If you don't care about the subsets themselves, then you can just generate all possible sums:

def getcomb(l, ind, k, val):
    if k == 0:
        return [val]
    if ind == len(l):
        return []
    return getcomb(l, ind+1, k, val) + getcomb(l, ind+1, k-1, val + l[ind]) 

def get_best_split(l):
    l = sorted(l, reverse=True)
    best = 1000000
    for i in getcomb(l, 0, len(l)//2, 0):
        best = min(best, abs(i - (sum(l) - i)))
    return best

EDIT 2: Another interesting thing to try out might be a modified knapsack solution, where you keep track of the set of the number of elements that can make each value.

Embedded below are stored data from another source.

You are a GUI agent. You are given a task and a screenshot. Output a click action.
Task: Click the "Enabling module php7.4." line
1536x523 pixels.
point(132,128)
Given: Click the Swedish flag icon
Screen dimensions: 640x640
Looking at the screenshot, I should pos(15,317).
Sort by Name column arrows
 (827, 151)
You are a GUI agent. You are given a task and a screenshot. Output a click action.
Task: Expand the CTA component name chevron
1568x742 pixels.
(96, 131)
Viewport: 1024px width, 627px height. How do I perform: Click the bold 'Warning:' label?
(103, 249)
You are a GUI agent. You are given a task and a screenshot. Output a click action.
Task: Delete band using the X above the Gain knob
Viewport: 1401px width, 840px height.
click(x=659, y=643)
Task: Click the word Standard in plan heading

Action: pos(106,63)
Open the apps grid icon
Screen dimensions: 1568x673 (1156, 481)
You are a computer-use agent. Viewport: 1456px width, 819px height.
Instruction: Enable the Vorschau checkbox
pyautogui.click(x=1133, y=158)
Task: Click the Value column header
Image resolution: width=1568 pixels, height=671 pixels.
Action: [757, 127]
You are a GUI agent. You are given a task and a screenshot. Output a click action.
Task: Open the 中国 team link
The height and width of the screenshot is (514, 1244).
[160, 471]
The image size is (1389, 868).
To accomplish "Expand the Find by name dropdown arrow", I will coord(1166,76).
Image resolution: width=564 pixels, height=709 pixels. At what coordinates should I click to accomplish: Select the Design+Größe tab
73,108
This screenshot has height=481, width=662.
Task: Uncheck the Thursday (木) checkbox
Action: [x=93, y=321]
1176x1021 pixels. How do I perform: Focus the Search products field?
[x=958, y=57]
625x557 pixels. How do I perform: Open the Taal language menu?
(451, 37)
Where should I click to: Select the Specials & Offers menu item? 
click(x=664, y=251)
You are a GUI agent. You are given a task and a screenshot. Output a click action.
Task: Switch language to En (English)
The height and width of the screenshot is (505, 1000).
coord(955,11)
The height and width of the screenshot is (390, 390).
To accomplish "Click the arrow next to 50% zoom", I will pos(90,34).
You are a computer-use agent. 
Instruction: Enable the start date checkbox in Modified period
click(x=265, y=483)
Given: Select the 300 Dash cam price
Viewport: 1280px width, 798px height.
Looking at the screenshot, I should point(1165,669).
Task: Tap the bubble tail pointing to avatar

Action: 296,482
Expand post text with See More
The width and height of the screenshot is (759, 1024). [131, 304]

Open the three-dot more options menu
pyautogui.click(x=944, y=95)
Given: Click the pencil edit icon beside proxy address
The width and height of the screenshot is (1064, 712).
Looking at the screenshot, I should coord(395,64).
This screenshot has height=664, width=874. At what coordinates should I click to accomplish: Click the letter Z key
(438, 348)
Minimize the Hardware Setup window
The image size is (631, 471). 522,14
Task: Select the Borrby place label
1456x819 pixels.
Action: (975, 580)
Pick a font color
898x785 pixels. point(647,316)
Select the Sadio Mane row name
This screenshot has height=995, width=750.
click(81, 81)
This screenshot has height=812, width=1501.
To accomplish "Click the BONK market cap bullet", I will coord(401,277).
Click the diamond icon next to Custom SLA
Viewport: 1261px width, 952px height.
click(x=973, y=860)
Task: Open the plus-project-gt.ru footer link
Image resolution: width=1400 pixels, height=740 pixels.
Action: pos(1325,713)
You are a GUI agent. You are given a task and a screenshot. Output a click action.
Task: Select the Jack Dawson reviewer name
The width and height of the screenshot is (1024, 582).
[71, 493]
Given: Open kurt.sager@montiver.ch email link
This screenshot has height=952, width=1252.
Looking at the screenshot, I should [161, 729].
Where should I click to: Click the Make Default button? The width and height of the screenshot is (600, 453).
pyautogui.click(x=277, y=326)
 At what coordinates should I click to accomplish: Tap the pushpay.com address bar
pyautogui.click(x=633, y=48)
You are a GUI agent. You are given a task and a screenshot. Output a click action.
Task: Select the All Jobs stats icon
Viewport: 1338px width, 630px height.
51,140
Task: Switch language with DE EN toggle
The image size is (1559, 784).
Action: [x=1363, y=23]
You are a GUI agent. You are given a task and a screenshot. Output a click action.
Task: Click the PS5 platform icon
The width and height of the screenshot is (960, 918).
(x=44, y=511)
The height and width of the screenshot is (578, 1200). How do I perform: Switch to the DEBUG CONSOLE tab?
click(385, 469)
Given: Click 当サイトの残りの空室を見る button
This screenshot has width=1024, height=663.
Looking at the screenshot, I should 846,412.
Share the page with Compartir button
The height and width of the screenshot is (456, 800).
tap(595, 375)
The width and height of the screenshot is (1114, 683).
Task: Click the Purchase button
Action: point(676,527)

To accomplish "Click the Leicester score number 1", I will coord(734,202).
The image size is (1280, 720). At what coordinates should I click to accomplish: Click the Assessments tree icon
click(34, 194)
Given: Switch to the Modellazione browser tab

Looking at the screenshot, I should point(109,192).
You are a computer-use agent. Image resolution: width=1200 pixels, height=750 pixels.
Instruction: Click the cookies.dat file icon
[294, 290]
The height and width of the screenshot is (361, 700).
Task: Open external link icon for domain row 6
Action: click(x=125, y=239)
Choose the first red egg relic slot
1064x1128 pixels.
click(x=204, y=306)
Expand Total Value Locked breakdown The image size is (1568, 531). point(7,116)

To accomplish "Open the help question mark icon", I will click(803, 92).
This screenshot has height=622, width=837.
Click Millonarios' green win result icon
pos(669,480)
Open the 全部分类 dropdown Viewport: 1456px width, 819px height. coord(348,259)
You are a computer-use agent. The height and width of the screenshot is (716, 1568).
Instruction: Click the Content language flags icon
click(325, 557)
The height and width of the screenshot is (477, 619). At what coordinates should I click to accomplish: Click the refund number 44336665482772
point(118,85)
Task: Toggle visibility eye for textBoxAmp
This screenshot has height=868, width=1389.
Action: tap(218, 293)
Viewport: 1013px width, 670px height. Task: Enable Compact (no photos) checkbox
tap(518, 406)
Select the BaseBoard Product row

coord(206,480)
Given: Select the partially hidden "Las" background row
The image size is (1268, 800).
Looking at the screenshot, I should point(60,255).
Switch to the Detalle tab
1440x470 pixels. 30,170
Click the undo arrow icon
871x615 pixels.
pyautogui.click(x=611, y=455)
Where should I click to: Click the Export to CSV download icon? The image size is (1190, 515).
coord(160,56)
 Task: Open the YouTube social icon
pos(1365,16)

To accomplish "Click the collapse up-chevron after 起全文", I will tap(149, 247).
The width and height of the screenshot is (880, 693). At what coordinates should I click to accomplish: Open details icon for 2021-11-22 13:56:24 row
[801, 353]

The complexity would be N^2 * sum(L), which is arguably better than N choose (N/2) depending on how large the average element in your list is:

def get_best_split_knapsack(l):
    sm = sum(l)
    dp = [[-1, set()] for _ in range(sm+1)]
    dp[0][0] = 1
    dp[0][1].add(0)

    best = sm 

    for i in l:
        for j in range(sm//2, i-1, -1):
            if dp[j-i][0] == 1:
                dp[j][0] = 1
                dp[j][1].update(k+1 for k in dp[j-i][1])
        
        for j in range(max(0,int(sm//2-best)), min(int(sm//2+best)+1, sm)):
            if dp[j][0] == 1 and len(l)//2 in dp[j][1]:
                best = min(best, abs(sm/2 - j))
        
    return int(2*best)